9/10
Brilliant.
14 August 2015
"Best of Enemies" is incredibly effective at achieving multiple thematic ends without coming off as dense. Here's a few of things it managed to touch on.

It's a sound, but passive, attack on the current state of our discourse, giving us a history lesson on the genesis moment of television punditry.

It's a fascinating look inside network news in the time of American political convention "gavel- to-gavel" coverage. The last time that ever happened.

It's an exploration of how TV changes us, or at the very least, reveals us to ourselves, both as people who long to sit in front of its cameras, and as a nation who watches its images.

It's about how the two sides of the late 60's culture war found their primetime voices.

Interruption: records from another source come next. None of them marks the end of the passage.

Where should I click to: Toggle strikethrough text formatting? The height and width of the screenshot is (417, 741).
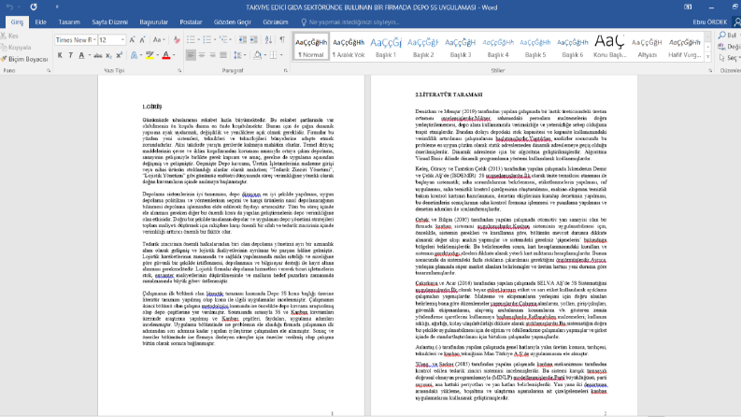(x=98, y=55)
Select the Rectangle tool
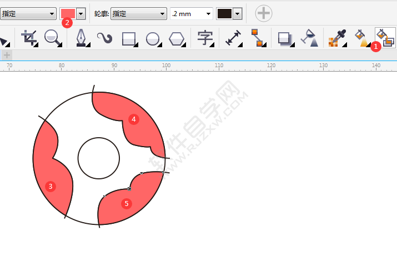This screenshot has height=261, width=397. (129, 38)
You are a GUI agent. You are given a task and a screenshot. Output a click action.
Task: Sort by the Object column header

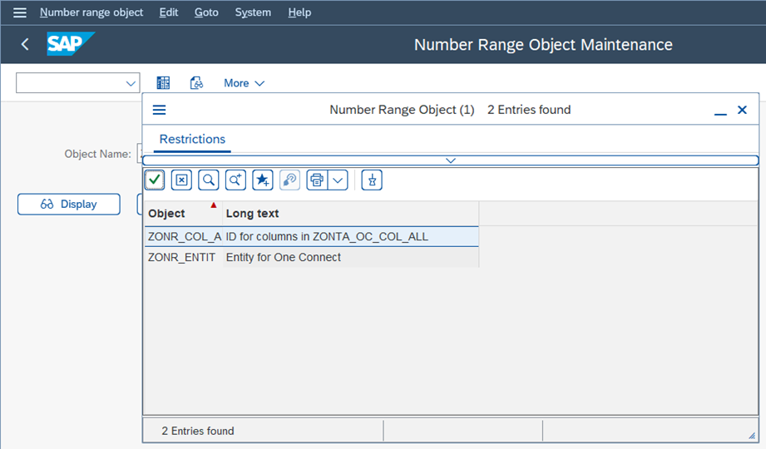[167, 214]
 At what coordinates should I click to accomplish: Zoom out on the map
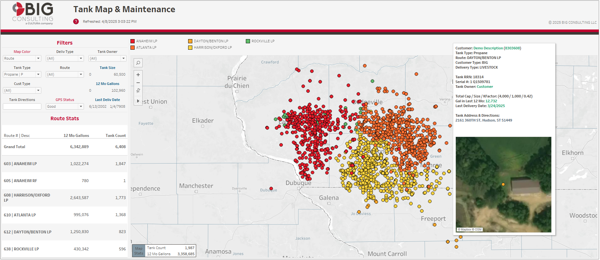pyautogui.click(x=138, y=83)
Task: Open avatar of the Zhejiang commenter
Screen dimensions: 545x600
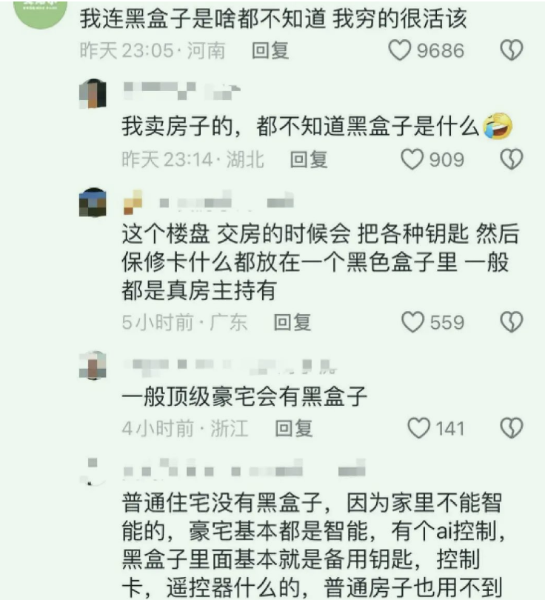Action: (x=93, y=365)
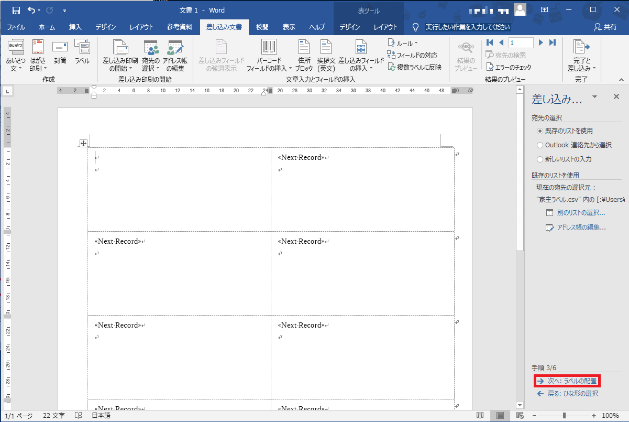Switch to the 挿入 tab
The width and height of the screenshot is (629, 422).
75,27
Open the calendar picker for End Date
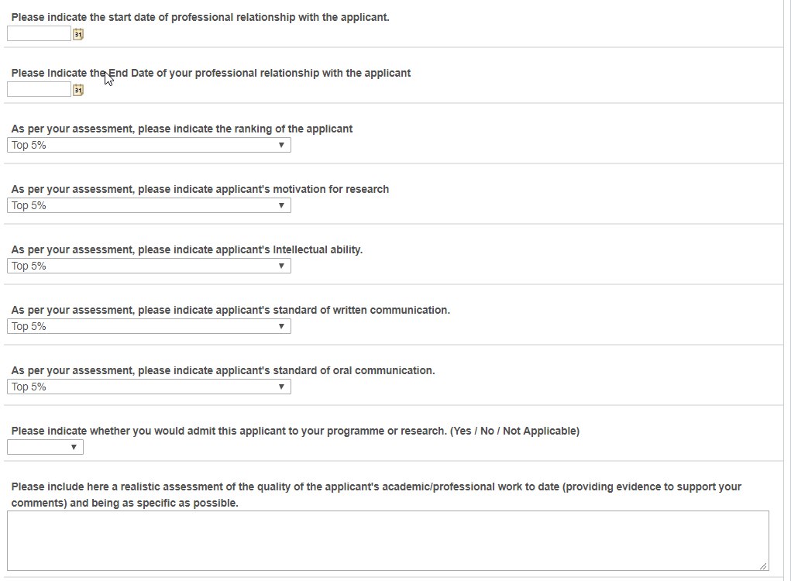The image size is (791, 581). click(77, 91)
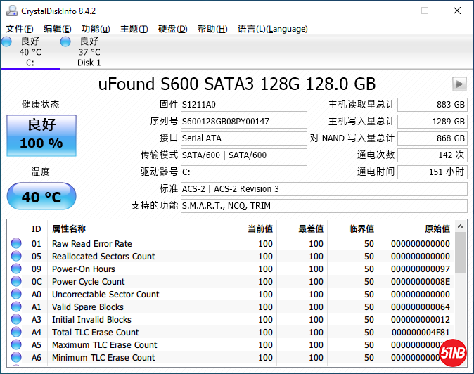The width and height of the screenshot is (474, 374).
Task: Click the next disk arrow button
Action: (459, 84)
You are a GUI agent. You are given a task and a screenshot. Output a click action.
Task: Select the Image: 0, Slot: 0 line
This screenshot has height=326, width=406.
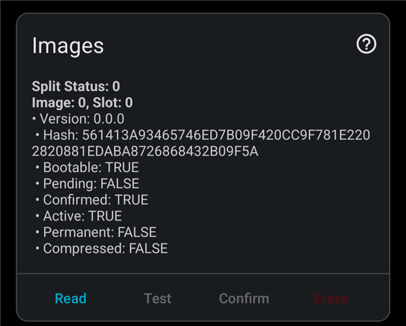tap(82, 103)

It's about class, and how where we come, or how we where we wish we had come from, affects how and what we think.

It's about the personal journeys of the intellectuals at the center of it - gay-left leaning best selling counter-culture author Vidal and establishment defending policy-affecting conservative Buckley - and how their confrontation never really left the center stage of their own minds.

But most spectacularly, it's about how the issues of a turbulent period (our republic caught in an ongoing war of attrition, race riots in the streets, the all too familiar rhetoric of income and racial inequality at the center of the political debate) never really ended.

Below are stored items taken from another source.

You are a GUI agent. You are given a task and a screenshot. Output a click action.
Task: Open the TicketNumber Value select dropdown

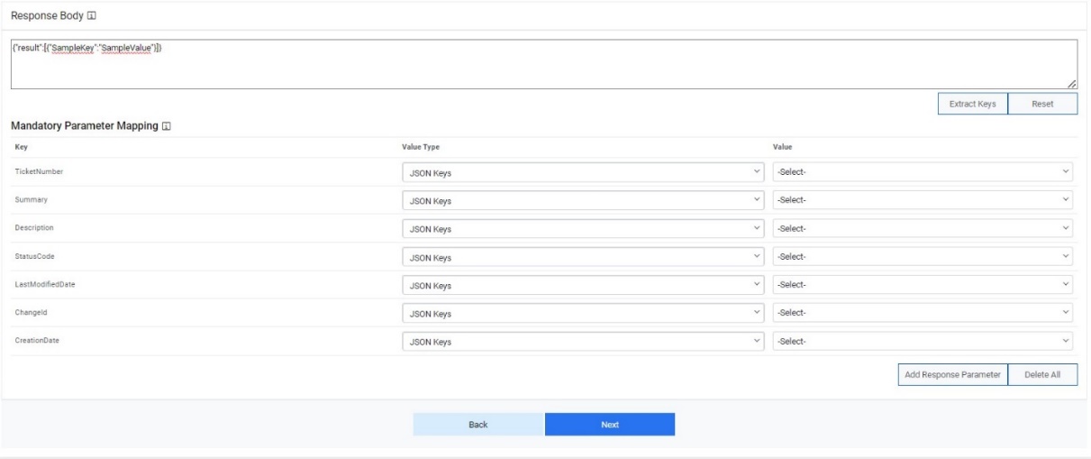[923, 172]
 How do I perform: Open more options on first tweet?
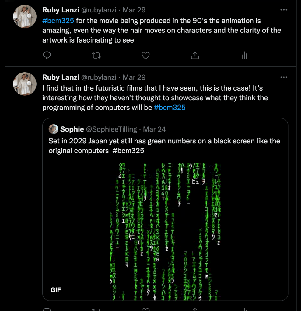pyautogui.click(x=284, y=10)
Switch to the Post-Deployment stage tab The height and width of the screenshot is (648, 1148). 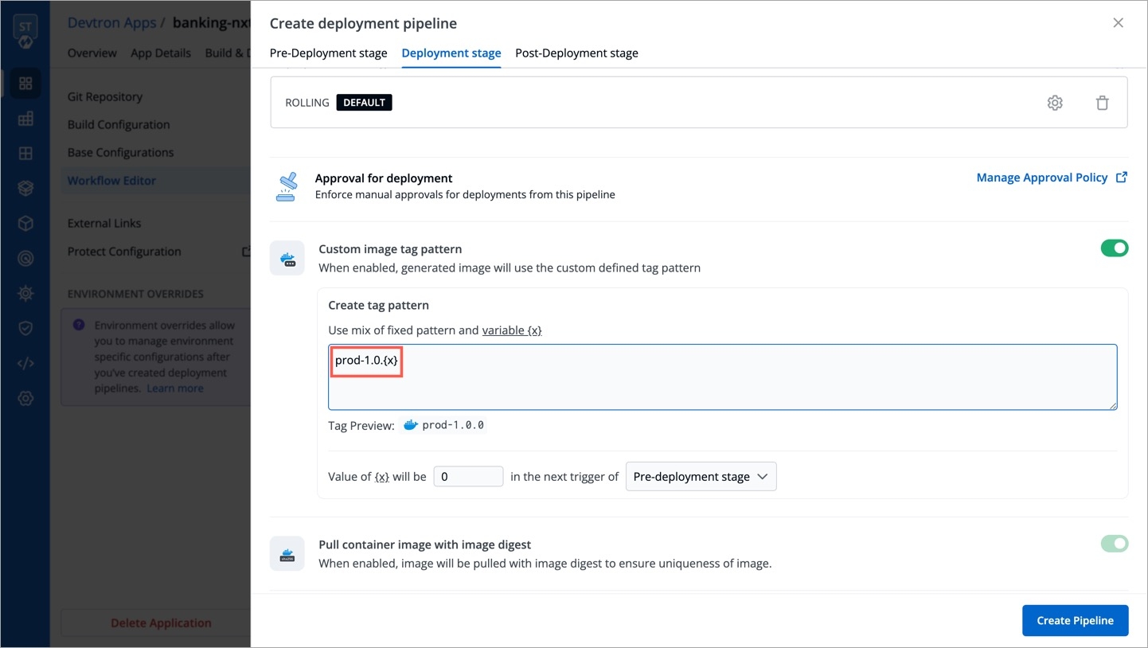click(x=576, y=53)
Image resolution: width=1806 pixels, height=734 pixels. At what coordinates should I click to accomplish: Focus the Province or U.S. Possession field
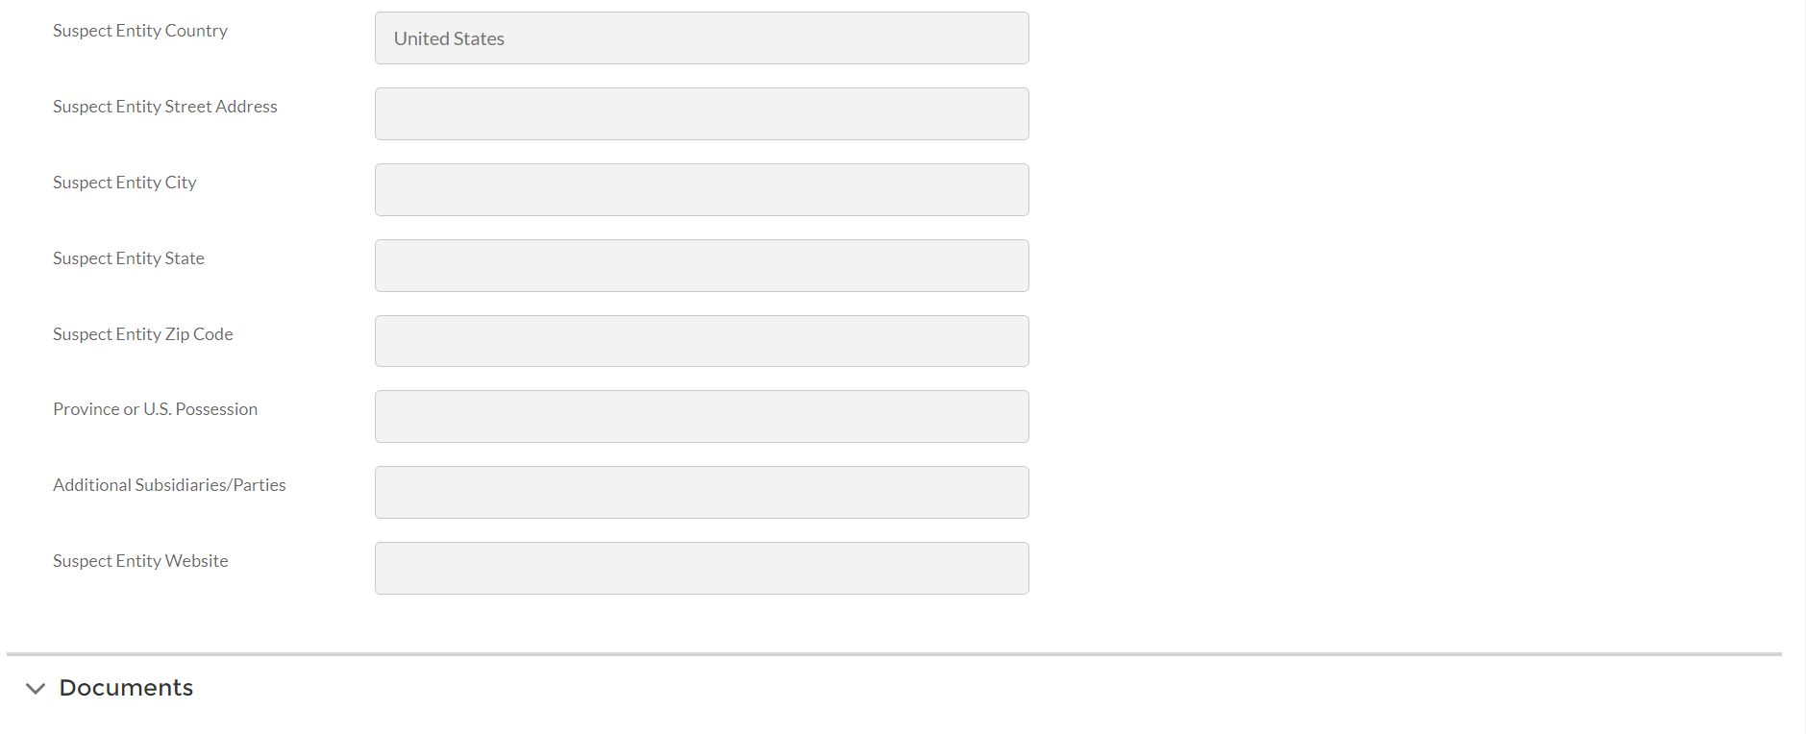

And it does all of those things with a sense of real legitimacy, never once feeling like it's assigning more importance to the story than it deserves. A perennial fault in the doc genre. But it's not just a good story. It's a good story told well.

The whole thing is brilliantly structured, wonderfully cut together, incredibly funny and tragic, and far-reaching in its ambition. It's political positioning is measured, either because of or in spite of it's co-director being affiliated with the conservative think tank, The Heritage Foundation.

It features great talking heads, including political historian Sam Tanenhaus (who I sorely miss as the New York Times Book Review editor) and avowed socialist/Marxist/anti-leftist/cultural contrarian Christopher Hitchens, who manages to bloviate even from beyond the grave.

This is one of my favorite documentaries of the year. A perfect double feature with last year's excellent, "Last Days in Vietnam". Catch it if it interests you. It didn't do as well at the box office as it should've.